Toda Copa do Mundo produz suas zebras, seus heróis improváveis e suas histórias encantadoras. Na primeira rodada do Mundial de 2026, ninguém brilhou mais do que Cabo Verde.
Em sua estreia absoluta em Copas, a pequena seleção africana encarou a poderosa Espanha e arrancou um empate sem gols que teve gosto de vitória. Os espanhóis pressionaram, criaram oportunidades e tentaram de todas as formas furar a retranca cabo-verdiana. Não conseguiram.
O responsável tem nome, sobrenome e apelido: Vozinha.
Aos 40 anos, o goleiro fez uma partida monumental. Foram pelo menos cinco grandes defesas, intervenções seguras e uma atuação digna dos grandes palcos do futebol mundial. Ao apito final, emocionado, recebeu o prêmio de melhor jogador da partida.
E que história tem Vozinha.

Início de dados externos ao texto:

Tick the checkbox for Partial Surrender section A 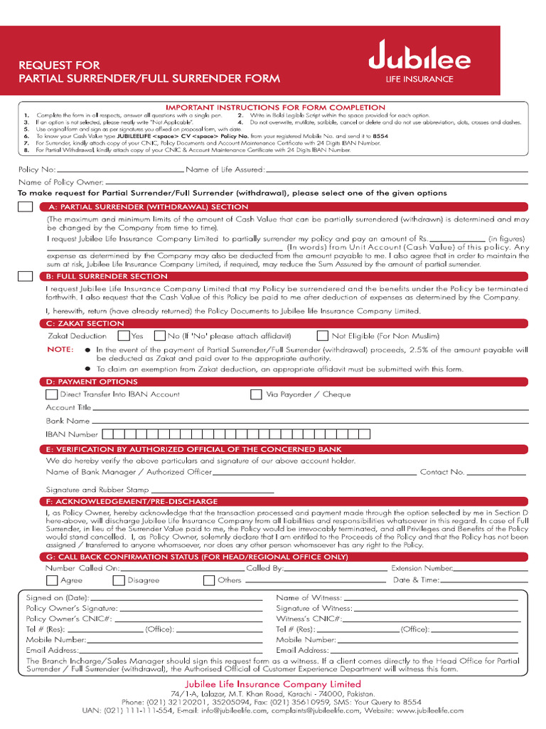(25, 206)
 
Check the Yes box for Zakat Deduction (124, 335)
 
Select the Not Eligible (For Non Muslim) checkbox (323, 335)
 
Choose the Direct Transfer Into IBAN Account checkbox (51, 394)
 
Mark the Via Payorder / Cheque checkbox (256, 394)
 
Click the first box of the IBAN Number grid (108, 434)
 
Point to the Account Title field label (68, 408)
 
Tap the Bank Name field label (68, 421)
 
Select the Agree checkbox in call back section (52, 580)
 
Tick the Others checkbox (208, 580)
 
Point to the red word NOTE (60, 350)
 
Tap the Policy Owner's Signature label (72, 609)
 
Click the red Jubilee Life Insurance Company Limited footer (273, 684)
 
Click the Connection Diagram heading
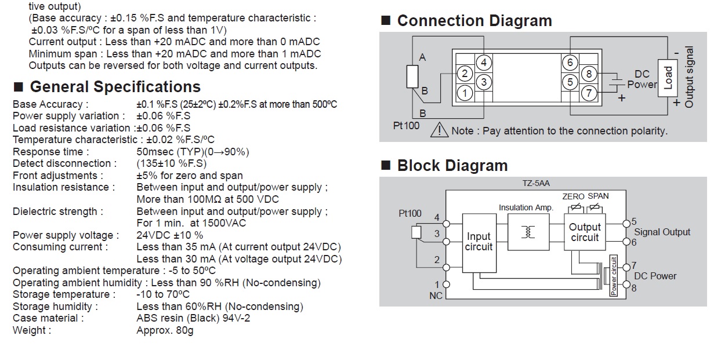474,21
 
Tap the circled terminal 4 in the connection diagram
483,63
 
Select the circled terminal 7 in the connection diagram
589,93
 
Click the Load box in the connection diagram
668,78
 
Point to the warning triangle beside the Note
439,130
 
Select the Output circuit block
585,232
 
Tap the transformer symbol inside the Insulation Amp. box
528,232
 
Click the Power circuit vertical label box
614,276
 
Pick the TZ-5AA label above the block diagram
536,183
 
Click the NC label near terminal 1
436,296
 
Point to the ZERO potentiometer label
573,196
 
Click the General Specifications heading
115,87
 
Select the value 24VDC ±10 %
169,235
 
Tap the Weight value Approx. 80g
165,330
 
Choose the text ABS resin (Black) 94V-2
193,318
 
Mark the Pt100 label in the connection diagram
406,125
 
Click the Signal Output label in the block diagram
662,232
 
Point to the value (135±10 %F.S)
171,163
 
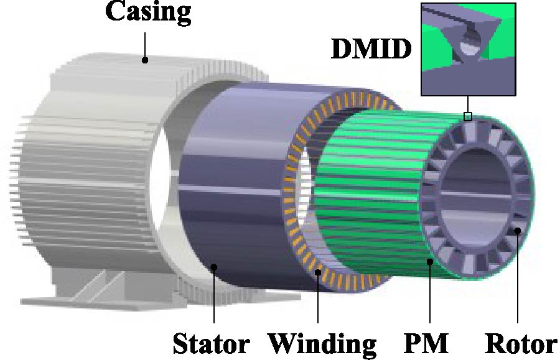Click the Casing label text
[148, 12]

Nascido Josimar José Évora Dias, ganhou o apelido ainda menino, criado pelos avós na ilha de São Vicente. Os amigos diziam que ele corria para contar tudo aos avós depois das peladas de rua. O apelido ficou. E acabou atravessando a carreira inteira.

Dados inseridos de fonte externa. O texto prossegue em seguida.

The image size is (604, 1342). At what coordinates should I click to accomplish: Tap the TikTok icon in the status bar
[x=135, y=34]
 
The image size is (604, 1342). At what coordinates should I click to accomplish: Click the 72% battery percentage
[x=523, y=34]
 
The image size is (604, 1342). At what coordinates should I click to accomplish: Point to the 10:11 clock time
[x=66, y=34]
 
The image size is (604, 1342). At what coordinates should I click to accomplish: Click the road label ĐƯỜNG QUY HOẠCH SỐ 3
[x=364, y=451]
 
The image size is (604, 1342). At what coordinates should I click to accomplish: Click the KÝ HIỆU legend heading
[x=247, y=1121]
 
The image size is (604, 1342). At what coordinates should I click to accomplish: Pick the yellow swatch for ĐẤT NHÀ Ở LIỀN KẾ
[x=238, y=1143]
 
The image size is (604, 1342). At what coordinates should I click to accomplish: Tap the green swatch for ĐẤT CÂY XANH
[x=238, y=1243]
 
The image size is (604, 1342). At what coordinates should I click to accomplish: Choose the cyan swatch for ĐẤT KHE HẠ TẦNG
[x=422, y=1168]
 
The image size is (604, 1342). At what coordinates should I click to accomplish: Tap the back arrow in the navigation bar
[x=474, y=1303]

Pois foi a Vozinha quem calou os miuras espanhóis.
Se a Copa gosta de surpresas, Cabo Verde já entregou a sua. Entre gigantes, milionários e favoritos, surgiu o “dark horse” da rodada. E ele veio de uma pequena nação africana que mostrou ao mundo que, no futebol, nem sempre vence quem tem mais estrelas. Às vezes, basta ter um goleiro inspirado e um sonho enorme.